• _Exercise aim_
Return the lines of the data below exactly. Start at the first and end with the line containing "The width and height of the screenshot is (800, 500).".

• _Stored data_
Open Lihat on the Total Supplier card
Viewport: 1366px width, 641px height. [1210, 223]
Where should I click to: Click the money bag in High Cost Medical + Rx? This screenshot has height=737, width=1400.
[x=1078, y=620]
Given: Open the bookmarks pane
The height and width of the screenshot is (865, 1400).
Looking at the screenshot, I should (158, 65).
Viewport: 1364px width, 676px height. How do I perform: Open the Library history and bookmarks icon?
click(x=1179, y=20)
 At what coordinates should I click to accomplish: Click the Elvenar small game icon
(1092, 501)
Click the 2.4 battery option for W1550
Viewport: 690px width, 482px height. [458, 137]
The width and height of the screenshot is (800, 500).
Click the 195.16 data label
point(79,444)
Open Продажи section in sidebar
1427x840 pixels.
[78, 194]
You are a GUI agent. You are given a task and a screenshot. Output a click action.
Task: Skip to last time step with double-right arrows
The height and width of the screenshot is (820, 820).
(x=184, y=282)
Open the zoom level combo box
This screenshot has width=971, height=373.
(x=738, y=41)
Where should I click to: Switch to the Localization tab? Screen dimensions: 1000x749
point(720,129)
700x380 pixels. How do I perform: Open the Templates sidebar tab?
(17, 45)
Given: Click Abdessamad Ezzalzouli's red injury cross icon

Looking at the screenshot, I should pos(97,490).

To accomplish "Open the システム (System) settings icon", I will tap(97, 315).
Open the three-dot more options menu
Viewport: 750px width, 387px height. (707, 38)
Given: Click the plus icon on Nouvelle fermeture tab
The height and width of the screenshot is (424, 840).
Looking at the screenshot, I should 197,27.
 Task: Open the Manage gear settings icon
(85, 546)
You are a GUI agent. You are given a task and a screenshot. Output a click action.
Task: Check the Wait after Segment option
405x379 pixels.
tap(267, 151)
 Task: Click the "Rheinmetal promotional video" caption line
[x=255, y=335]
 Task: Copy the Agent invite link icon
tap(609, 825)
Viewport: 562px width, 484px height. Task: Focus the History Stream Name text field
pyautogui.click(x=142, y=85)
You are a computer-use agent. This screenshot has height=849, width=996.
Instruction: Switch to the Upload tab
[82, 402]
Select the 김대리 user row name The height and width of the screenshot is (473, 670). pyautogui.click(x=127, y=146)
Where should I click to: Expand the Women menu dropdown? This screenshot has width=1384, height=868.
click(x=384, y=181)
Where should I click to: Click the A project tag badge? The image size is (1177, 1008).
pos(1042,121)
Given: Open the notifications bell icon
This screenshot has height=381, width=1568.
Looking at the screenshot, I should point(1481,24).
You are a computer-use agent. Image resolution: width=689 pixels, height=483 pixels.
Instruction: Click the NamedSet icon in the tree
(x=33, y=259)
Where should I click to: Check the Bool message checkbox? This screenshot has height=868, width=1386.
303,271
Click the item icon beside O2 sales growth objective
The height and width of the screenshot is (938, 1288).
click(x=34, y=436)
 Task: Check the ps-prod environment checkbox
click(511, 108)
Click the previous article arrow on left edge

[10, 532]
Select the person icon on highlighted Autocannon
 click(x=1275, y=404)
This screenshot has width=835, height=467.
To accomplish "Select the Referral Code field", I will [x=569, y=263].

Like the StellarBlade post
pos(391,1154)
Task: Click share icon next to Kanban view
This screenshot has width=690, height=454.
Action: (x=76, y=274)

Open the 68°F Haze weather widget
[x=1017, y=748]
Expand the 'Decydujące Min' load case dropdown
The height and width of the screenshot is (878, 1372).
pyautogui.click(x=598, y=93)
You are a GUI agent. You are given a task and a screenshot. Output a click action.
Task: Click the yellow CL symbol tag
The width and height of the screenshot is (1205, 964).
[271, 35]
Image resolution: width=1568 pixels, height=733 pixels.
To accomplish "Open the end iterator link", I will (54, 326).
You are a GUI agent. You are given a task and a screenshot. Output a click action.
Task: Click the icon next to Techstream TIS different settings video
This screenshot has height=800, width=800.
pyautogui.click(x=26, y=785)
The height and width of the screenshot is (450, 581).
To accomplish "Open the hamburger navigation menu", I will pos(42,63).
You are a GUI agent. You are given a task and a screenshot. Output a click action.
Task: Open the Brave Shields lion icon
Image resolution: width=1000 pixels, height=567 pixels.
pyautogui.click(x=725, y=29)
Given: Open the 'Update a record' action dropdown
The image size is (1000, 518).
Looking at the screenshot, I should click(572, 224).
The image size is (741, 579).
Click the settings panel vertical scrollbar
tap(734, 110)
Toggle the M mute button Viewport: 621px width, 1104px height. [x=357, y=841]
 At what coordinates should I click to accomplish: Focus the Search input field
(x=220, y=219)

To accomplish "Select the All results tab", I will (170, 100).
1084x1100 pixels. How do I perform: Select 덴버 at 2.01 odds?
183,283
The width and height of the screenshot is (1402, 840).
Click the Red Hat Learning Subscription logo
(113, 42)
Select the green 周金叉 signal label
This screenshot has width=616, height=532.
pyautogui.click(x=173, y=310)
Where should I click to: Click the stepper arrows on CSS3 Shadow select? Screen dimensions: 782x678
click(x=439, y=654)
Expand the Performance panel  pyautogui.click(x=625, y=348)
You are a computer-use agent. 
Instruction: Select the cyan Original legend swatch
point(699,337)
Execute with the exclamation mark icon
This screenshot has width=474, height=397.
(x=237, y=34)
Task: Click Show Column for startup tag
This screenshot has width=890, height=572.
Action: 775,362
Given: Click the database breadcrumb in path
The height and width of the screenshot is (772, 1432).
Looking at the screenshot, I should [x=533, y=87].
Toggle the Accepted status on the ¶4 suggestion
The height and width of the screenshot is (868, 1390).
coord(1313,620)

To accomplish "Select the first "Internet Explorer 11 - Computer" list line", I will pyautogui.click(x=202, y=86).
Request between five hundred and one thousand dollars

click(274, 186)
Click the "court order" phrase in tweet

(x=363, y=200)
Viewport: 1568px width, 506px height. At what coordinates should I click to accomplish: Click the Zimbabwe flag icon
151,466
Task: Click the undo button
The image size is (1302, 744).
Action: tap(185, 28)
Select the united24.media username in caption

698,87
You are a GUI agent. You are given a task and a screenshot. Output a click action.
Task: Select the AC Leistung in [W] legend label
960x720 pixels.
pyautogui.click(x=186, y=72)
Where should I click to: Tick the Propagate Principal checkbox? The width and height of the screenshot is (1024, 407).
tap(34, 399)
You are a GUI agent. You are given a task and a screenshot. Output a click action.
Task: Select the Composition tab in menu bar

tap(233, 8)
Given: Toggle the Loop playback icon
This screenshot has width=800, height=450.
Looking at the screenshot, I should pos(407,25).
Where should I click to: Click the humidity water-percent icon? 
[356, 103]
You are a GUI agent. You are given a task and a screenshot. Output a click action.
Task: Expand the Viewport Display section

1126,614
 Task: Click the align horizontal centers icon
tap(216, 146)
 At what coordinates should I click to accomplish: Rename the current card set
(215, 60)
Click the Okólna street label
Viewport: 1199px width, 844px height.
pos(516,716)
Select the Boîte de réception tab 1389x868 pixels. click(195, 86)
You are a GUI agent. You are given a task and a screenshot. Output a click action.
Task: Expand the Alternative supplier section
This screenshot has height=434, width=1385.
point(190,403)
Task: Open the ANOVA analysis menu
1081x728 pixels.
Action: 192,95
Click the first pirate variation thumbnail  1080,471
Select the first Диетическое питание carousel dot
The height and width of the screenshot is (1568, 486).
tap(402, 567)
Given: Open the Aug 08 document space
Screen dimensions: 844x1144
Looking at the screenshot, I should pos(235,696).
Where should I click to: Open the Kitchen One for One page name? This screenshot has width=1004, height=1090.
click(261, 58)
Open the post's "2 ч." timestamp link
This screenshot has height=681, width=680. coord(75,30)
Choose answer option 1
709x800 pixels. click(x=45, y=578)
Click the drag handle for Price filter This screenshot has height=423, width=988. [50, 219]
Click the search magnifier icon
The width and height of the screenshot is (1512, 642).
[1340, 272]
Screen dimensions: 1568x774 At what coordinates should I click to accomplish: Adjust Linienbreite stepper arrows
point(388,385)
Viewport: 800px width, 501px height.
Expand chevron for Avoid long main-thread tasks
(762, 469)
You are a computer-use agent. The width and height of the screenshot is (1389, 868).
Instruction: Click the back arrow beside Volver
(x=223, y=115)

• _Problem solution_
Open Lihat on the Total Supplier card
Viewport: 1366px width, 641px height. [1210, 223]
Where should I click to: Click the money bag in High Cost Medical + Rx? This screenshot has height=737, width=1400.
[x=1078, y=620]
Given: Open the bookmarks pane
The height and width of the screenshot is (865, 1400).
Looking at the screenshot, I should (158, 65).
Viewport: 1364px width, 676px height. How do I perform: Open the Library history and bookmarks icon?
click(x=1179, y=20)
 At what coordinates should I click to accomplish: Click the Elvenar small game icon
(1092, 501)
Click the 2.4 battery option for W1550
Viewport: 690px width, 482px height. [458, 137]
The width and height of the screenshot is (800, 500).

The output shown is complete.